Budget 2026 : le pétrole menace les équilibres

Portées par une hausse de près de 12 % des recettes, les finances publiques sénégalaises ont affiché une bonne résistance au premier trimestre 2026. Mais la flambée des cours du pétrole, alimentée par les tensions au Moyen-Orient, pourrait rapidement fragiliser cette trajectoire et alourdir la facture des subventions énergétiques, mentionne le rapport trimestriel d’exécution du budget, au 31 mars 2026.

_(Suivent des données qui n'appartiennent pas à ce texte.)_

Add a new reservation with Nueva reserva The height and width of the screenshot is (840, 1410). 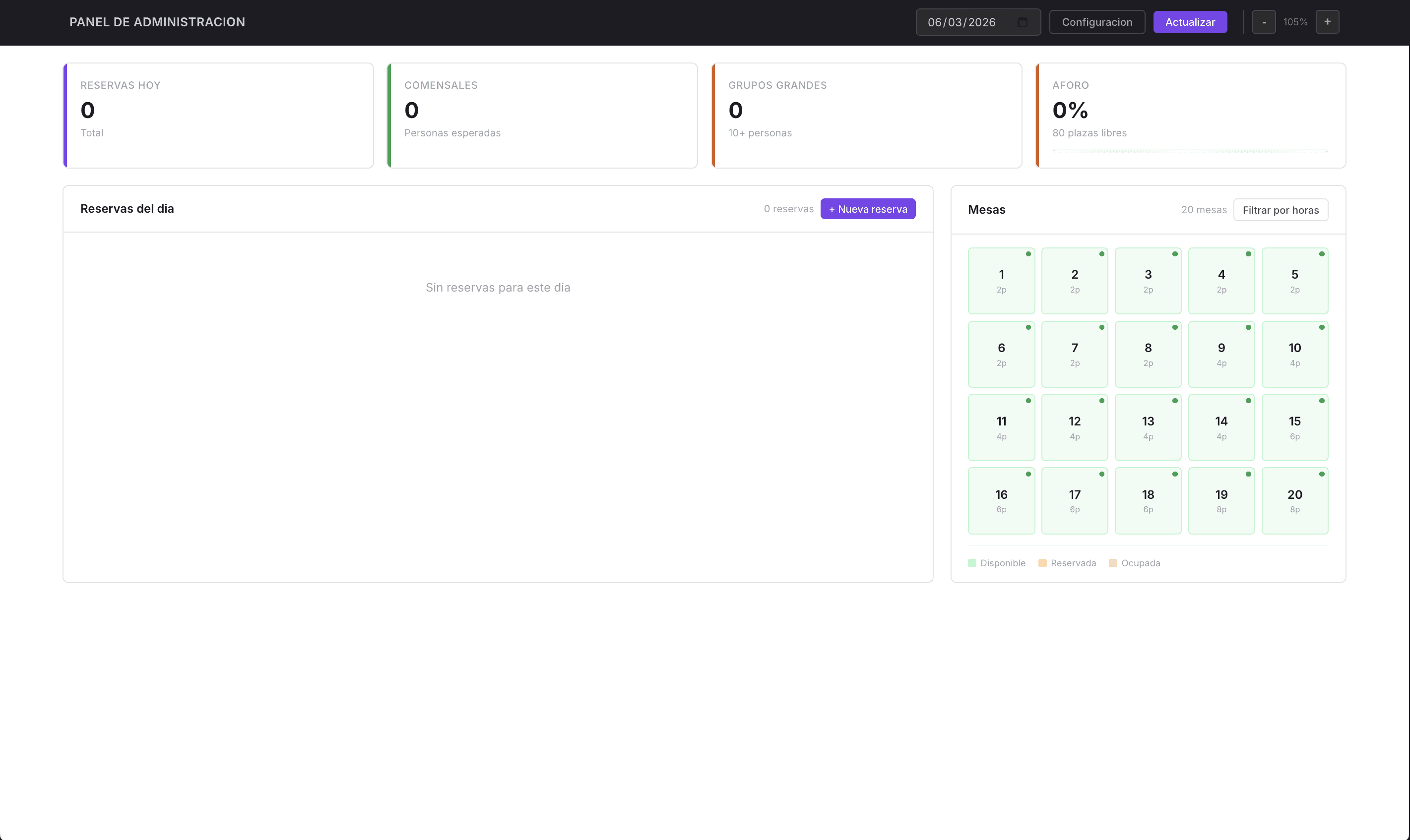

Les finances publiques sénégalaises ont enregistré un début d’année globalement satisfaisant. À fin mars 2026, les recettes du budget général se sont établies à 1 149,7 milliards de FCFA, en progression de 11,9 % par rapport à la même période de 2025. Dans le même temps, les dépenses ont été maîtrisées à 1 482,7 milliards de FCFA, soit 20,6 % des prévisions annuelles.

Cette évolution a permis de contenir le déficit budgétaire à 333 milliards de FCFA, représentant 1,4 % du PIB, un niveau largement inférieur à l’objectif annuel de 5,37 % fixé par la Loi de finances initiale (LFI) 2026. La performance des recettes repose essentiellement sur la bonne tenue des recettes fiscales, qui ont atteint 1 095,7 milliards de FCFA, soit 96,2 % de l’objectif trimestriel. L’impôt sur les sociétés a progressé de 15,3 % sur un an, soutenu notamment par les versements anticipés des entreprises opérant dans les secteurs pétrolier et gazier. De son côté, la TVA intérieure hors pétrole a bondi de 28,3 %, reflétant le dynamisme de la consommation ainsi que des activités commerciales et de services.

À l’inverse, les recettes non fiscales ont reculé de 23,6 %. Cette contre-performance s’explique principalement par la forte baisse des dividendes versés par les entreprises publiques, qui ne représentent que 0,3 milliard de FCFA, contre 9,3 milliards un an plus tôt.

Les mesures de mobilisation des recettes inscrites dans le Plan de redressement économique et social (PRES) affichent également des résultats en deçà des attentes. À fin mars, seulement 54,2 milliards de FCFA avaient été mobilisés sur une cible de 94,8 milliards. Les nouvelles taxes sur les jeux de hasard, les transferts d’argent et le contrôle des numéros IMEI des téléphones importés restent encore en phase de montée en puissance.

Subventions et dette sous surveillance

Du côté des dépenses, deux postes concentrent particulièrement l’attention des autorités.

Les transferts courants atteignent 445,7 milliards de FCFA, dont 165,5 milliards consacrés aux seules subventions énergétiques au cours des trois premiers mois de l’année. Parallèlement, les charges de la dette se sont élevées à 285 milliards de FCFA, dont plus de 209 milliards au titre de la dette extérieure, confirmant le poids croissant du service de la dette dans les finances publiques.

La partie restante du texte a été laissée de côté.